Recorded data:
----
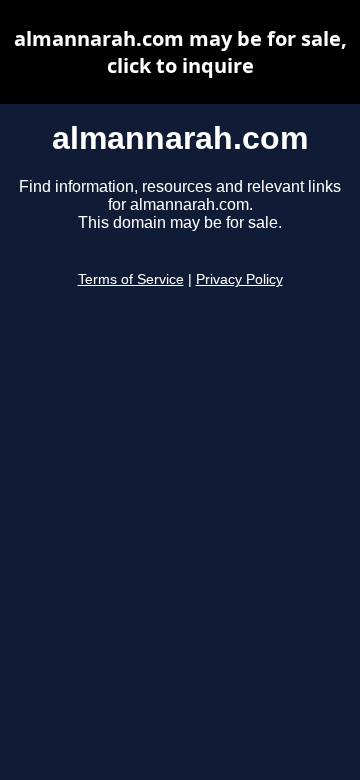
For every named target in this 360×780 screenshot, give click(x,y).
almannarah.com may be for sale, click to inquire (180, 52)
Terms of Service (131, 279)
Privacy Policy (239, 279)
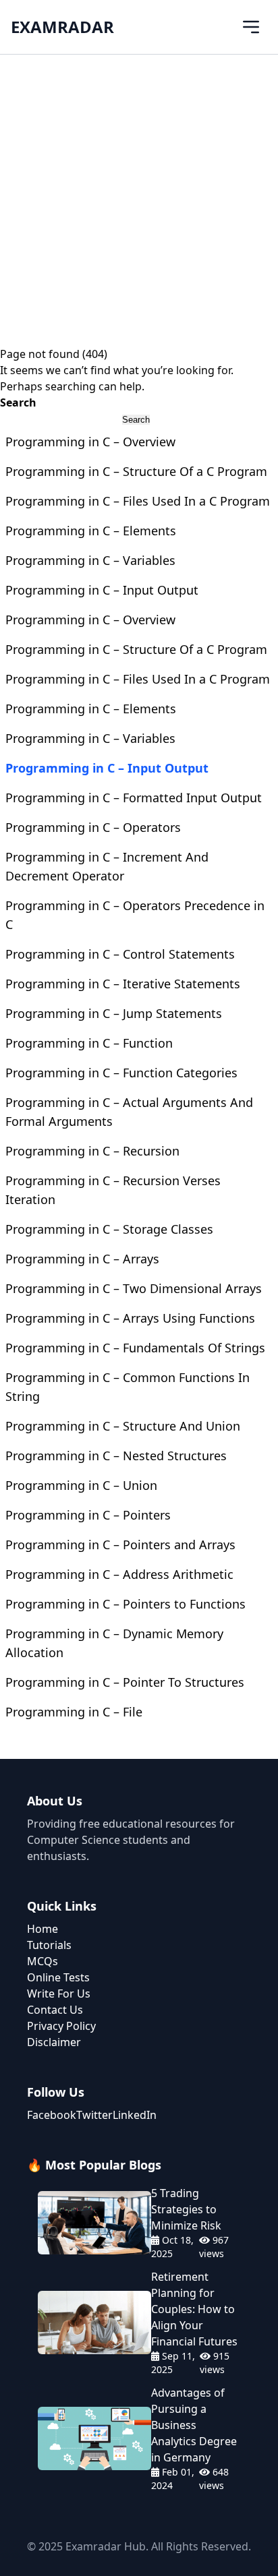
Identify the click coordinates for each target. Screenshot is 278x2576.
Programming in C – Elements (90, 530)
----
WHAT THE EXERCISE ASKS. Return verbatim every line from the line containing "almannarah.com may be" to the last line of the entries above, inclusive, and leave out the pictures.

RESULT OF THIS TASK.
almannarah.com may be for sale, click to inquire (180, 52)
Terms of Service (131, 279)
Privacy Policy (239, 279)
Identify the click coordinates for each target. Screenshot is 278x2576.
Programming in C – Elements (90, 530)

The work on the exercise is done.